» DOCUMENT SECTION
+ + +
There can be a bunch of ways to achieve what you want, but I think one of the most easy is the following:
let newArray = arrayString
.replacingOccurrences(of: "[", with: "")
.replacingOccurrences(of: "]", with: "")
.replacingOccurrences(of: "\"", with: "")
.components(separatedBy: ",")
And the output should be:
["One", " Two", " Three", " Four"]
EDIT:
As @MartinR suggested the previous answer doesn't work if any of the strings contains a comma or a square bracket. So to fix that you can remove the square brackets supposing that always are there of course at the beginning and in the end and then use regex to match everything inside the \"()\" like in the following code:
Let's use the following function to match regex:
func matches(for regex: String, in text: String) -> [String] {
do {
let regex = try NSRegularExpression(pattern: regex)
let nsString = text as NSString
let results = regex.matches(in: text, range: NSRange(location: 0, length: nsString.length))
return results.map { nsString.substring(with: $0.range)}
} catch let error {
print("invalid regex: \(error.localizedDescription)")
return []
}
}
For more reference, you can see the @MartinR answer here
With that function we can use the following code to achieve what we want:
let str = "[\"One[\",\"T,w,o,\",\"Thr,ee,,,\",\"Fo,ur,,,\"]"
// remove the square brackets from the array
let start = str.index(str.startIndex, offsetBy: 1)
let end = str.index(str.endIndex, offsetBy: -1)
let range = start..<end
let newString = str.substring(with: range)
// match the regex
let matched = matches(for: "(?<=\")(.*?)(?=\")", in: newString) // ["One[", ",", "T,w,o,", ",", "Thr,ee,,,", ",", "Fo,ur,,,"]
But the previous matched include the "," in the array so let's fix that with the following code:
let stringArray = matched.enumerated()
.filter { $0.offset % 2 == 0 }
.map { $0.element }
With the following output:
["One[", "T,w,o,", "Thr,ee,,,", "Fo,ur,,,"]
I hope this helps you.
+ + +
» INFORMATION SHOWN
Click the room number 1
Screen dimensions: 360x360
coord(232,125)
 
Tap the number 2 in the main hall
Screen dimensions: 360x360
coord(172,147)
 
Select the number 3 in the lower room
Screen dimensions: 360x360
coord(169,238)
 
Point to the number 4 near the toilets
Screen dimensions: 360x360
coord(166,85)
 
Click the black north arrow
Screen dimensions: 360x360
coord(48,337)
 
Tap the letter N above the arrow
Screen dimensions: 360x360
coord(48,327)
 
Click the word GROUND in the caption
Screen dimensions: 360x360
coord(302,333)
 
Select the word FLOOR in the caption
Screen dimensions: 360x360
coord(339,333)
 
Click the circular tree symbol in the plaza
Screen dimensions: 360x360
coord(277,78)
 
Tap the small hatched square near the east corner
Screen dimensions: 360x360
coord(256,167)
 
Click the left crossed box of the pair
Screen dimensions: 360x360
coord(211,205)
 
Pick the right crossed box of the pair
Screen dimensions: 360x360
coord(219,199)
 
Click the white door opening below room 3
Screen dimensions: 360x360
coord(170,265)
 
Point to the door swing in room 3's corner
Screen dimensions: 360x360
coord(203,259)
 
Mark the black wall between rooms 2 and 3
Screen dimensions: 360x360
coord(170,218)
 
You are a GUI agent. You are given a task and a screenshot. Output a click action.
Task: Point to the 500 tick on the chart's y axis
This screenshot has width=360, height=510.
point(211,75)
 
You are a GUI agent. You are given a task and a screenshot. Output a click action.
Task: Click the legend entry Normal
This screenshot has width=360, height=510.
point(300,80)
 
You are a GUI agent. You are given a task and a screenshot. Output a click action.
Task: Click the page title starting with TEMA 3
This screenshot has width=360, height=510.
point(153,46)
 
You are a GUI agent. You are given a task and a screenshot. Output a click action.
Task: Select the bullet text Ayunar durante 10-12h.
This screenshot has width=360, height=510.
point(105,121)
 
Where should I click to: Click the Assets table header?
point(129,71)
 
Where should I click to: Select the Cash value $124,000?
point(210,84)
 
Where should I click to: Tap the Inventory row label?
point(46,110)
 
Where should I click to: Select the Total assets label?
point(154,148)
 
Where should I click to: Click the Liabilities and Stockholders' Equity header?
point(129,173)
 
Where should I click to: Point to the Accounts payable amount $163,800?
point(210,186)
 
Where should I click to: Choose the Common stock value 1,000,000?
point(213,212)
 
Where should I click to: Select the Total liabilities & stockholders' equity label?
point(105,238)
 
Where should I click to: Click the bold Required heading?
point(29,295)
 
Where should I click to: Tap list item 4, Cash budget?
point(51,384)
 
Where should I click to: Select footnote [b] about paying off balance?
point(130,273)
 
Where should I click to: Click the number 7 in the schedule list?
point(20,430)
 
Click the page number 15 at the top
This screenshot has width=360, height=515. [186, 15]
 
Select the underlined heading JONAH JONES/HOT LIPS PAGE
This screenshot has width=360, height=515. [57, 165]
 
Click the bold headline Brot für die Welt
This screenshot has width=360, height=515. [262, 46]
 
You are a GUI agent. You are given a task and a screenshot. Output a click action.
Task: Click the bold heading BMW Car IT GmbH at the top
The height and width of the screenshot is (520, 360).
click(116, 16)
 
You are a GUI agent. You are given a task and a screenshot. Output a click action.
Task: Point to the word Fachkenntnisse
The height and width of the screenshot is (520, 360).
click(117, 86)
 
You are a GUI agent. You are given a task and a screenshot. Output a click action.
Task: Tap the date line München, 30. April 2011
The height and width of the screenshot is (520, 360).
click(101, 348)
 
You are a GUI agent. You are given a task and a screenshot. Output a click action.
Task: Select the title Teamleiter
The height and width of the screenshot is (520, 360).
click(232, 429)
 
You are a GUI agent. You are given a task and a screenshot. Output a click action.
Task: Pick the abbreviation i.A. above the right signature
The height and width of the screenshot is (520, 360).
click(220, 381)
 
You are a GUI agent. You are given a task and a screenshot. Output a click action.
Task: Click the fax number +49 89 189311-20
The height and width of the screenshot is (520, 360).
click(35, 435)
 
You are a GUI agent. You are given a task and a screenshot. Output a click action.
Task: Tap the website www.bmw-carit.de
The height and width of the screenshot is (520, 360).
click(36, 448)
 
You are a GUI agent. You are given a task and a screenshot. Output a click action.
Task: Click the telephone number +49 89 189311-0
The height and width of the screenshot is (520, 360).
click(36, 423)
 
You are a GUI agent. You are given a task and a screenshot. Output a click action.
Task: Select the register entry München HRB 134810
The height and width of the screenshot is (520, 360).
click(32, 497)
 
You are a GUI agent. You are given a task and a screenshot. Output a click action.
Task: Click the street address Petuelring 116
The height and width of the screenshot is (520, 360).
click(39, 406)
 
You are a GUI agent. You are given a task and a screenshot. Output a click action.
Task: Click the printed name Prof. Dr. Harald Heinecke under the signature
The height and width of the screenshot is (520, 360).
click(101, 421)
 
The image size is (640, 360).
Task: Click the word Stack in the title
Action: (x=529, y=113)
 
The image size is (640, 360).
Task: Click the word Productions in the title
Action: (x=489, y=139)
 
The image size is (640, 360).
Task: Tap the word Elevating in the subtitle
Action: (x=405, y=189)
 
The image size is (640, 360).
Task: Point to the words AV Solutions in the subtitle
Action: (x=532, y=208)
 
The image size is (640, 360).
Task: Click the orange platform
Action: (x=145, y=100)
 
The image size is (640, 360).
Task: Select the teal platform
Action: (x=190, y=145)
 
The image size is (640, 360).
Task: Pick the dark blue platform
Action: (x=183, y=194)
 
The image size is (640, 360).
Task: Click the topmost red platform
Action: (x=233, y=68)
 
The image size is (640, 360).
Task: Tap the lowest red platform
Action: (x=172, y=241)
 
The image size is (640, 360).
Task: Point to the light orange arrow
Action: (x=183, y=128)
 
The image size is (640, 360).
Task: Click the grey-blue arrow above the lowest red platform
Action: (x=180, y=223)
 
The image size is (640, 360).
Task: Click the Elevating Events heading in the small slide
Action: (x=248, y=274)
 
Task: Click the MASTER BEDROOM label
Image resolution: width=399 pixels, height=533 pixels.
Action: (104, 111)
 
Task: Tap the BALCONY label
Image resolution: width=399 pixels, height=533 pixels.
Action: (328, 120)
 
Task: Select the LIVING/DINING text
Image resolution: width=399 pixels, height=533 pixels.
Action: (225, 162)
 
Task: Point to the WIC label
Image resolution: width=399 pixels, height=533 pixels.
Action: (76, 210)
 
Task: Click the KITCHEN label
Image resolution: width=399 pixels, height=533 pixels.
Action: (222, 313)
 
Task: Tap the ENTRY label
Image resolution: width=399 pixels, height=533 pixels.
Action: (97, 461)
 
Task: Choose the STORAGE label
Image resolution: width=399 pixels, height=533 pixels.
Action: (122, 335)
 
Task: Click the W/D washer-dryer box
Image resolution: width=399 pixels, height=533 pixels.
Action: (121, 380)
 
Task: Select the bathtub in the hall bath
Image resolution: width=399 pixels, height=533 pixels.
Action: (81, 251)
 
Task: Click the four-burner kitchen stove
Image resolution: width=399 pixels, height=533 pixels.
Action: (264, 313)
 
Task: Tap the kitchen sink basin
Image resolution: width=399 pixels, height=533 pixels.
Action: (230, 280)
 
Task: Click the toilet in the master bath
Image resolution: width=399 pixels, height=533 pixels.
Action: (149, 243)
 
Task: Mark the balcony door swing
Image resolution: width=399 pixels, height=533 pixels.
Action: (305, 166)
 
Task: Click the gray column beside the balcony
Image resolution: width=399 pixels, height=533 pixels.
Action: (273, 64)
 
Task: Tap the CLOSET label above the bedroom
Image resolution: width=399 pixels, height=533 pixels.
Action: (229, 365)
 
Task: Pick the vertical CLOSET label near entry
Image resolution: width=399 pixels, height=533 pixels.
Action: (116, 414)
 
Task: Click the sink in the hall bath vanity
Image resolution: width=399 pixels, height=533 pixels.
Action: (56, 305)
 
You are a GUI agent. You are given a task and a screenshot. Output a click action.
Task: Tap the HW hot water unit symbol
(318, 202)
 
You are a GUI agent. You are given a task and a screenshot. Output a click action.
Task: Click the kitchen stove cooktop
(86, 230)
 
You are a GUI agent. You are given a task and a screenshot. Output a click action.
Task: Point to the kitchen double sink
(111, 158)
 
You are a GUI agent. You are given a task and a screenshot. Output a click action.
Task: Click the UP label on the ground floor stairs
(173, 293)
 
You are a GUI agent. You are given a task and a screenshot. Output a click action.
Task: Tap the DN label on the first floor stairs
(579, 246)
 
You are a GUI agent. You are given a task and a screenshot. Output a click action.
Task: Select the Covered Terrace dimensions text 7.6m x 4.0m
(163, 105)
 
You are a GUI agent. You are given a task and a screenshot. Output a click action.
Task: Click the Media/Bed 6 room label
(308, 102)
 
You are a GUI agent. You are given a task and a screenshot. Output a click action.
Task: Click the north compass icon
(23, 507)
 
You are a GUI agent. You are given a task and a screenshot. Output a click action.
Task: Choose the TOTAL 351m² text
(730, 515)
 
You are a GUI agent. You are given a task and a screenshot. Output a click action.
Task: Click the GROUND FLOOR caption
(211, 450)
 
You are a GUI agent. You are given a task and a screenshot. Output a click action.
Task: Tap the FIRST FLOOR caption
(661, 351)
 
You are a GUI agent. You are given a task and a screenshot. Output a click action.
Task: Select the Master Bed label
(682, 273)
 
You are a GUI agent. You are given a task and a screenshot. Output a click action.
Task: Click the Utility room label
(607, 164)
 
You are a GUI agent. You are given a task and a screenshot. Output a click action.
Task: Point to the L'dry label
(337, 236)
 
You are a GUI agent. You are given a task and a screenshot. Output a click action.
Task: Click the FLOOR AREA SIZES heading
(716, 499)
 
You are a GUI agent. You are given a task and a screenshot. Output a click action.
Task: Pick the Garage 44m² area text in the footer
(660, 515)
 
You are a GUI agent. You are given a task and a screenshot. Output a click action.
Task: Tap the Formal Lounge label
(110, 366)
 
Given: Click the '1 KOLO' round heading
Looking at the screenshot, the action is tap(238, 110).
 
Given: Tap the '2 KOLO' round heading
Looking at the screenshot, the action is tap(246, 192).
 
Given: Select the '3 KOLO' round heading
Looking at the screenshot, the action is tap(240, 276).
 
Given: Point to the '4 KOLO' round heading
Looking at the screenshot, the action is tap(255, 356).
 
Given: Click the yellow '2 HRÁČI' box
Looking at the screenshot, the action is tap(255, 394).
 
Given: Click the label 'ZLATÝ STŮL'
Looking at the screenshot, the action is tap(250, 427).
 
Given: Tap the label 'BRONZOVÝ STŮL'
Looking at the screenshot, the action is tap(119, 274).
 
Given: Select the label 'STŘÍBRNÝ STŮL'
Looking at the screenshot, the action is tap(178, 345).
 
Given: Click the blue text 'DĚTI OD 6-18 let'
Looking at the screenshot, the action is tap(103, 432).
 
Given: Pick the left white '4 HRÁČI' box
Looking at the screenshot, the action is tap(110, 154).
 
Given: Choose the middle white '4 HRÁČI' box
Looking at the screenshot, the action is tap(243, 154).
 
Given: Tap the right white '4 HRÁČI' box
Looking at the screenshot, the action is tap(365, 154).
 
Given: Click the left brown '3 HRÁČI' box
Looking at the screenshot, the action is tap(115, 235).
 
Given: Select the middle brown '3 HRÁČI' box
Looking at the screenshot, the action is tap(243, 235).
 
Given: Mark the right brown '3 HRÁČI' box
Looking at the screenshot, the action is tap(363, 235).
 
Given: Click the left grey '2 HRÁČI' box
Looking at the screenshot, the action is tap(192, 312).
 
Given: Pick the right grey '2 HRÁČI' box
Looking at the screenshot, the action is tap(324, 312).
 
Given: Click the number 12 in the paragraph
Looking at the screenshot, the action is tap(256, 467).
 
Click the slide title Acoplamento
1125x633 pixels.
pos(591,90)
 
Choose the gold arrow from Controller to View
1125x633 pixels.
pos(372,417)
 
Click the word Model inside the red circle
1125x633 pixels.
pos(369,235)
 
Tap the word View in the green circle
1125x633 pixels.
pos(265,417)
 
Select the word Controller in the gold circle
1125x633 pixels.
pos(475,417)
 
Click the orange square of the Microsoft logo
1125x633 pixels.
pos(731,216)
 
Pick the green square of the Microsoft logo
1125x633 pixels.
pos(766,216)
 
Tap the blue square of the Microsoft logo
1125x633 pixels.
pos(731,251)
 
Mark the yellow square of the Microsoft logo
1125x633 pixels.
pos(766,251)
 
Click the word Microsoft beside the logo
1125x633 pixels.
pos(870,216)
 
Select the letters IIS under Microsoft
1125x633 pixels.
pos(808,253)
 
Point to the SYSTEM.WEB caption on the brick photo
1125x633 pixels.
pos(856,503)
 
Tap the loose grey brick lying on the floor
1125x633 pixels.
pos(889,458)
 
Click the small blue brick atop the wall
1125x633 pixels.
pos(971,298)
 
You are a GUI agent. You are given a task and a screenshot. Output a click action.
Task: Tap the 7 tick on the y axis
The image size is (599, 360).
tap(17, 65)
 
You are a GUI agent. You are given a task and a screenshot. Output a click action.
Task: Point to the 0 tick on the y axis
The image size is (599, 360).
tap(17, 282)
+ + +
» WHAT NEEDS TO BE DONE
Please reproduce the Swift string-parsing answer word for word, starting with "And the output" and going on through "0, length: nsString.length))". Rely only on the Swift string-parsing answer, not the rows.

» CORRECT RESULT
And the output should be:
["One", " Two", " Three", " Four"]
EDIT:
As @MartinR suggested the previous answer doesn't work if any of the strings contains a comma or a square bracket. So to fix that you can remove the square brackets supposing that always are there of course at the beginning and in the end and then use regex to match everything inside the \"()\" like in the following code:
Let's use the following function to match regex:
func matches(for regex: String, in text: String) -> [String] {
do {
let regex = try NSRegularExpression(pattern: regex)
let nsString = text as NSString
let results = regex.matches(in: text, range: NSRange(location: 0, length: nsString.length))